---- EXCERPTED PASSAGE

Recommendations for the 2022 Federal Budget

Canada has taken important steps to advance generational fairness by committing to $10aday child care, putting a price on pollution, and proposing new measures to address housing unaffordability.  Generation Squeeze has been there to help create these policy victories. 

Budget 2022 is an opportunity to continue to improve the health and wellbeing of all generations, from the early years onwards.  Generation Squeeze recommendations on priority actions to achieve this goal are summarized below.  Some require bold leadership and action - others point to easy steps to improve accountability.  All are pressing as we seek to build back better from the pandemic.

We welcome the opportunity to discuss these recommendations in more detail, and to collaborate with the Liberal government to make Canada work for all generations.

--------
---- LISTED ENTRIES

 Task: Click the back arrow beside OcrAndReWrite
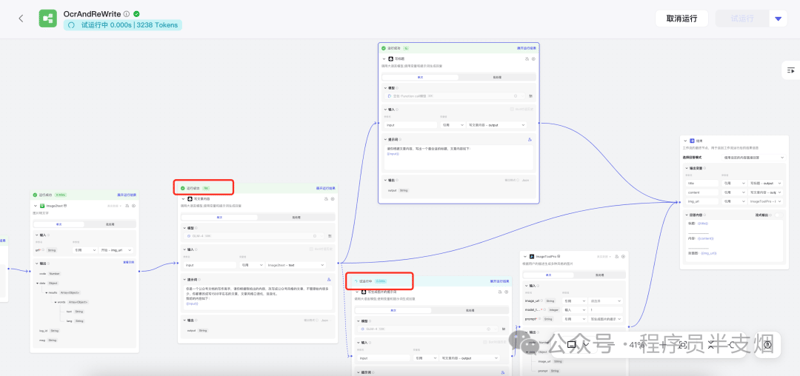coord(21,19)
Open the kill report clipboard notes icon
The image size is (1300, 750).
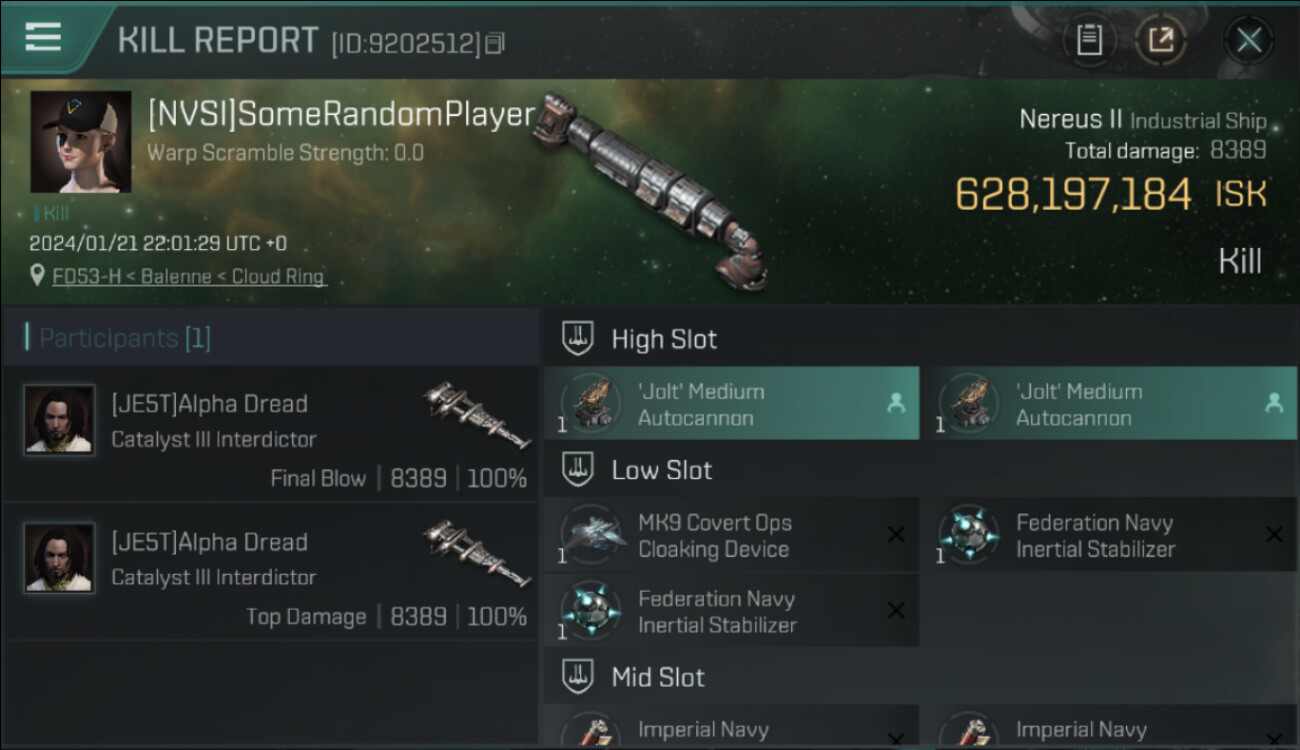pyautogui.click(x=1088, y=40)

--------

Sum up the text above headed "Recommendations for the 2022 Federal Budget" in two sentences.

(EXPECTED OUTPUT):
Canada has advanced generational fairness by committing to $10-a-day child care, putting a price on pollution, and proposing steps on housing unaffordability, and Generation Squeeze helped create these policy wins. Generation Squeeze sees Budget 2022 as a chance to keep improving the health and wellbeing of all generations, and it sets out pressing priority recommendations, some needing bold action and others easy accountability steps, while offering to discuss them and work with the Liberal government.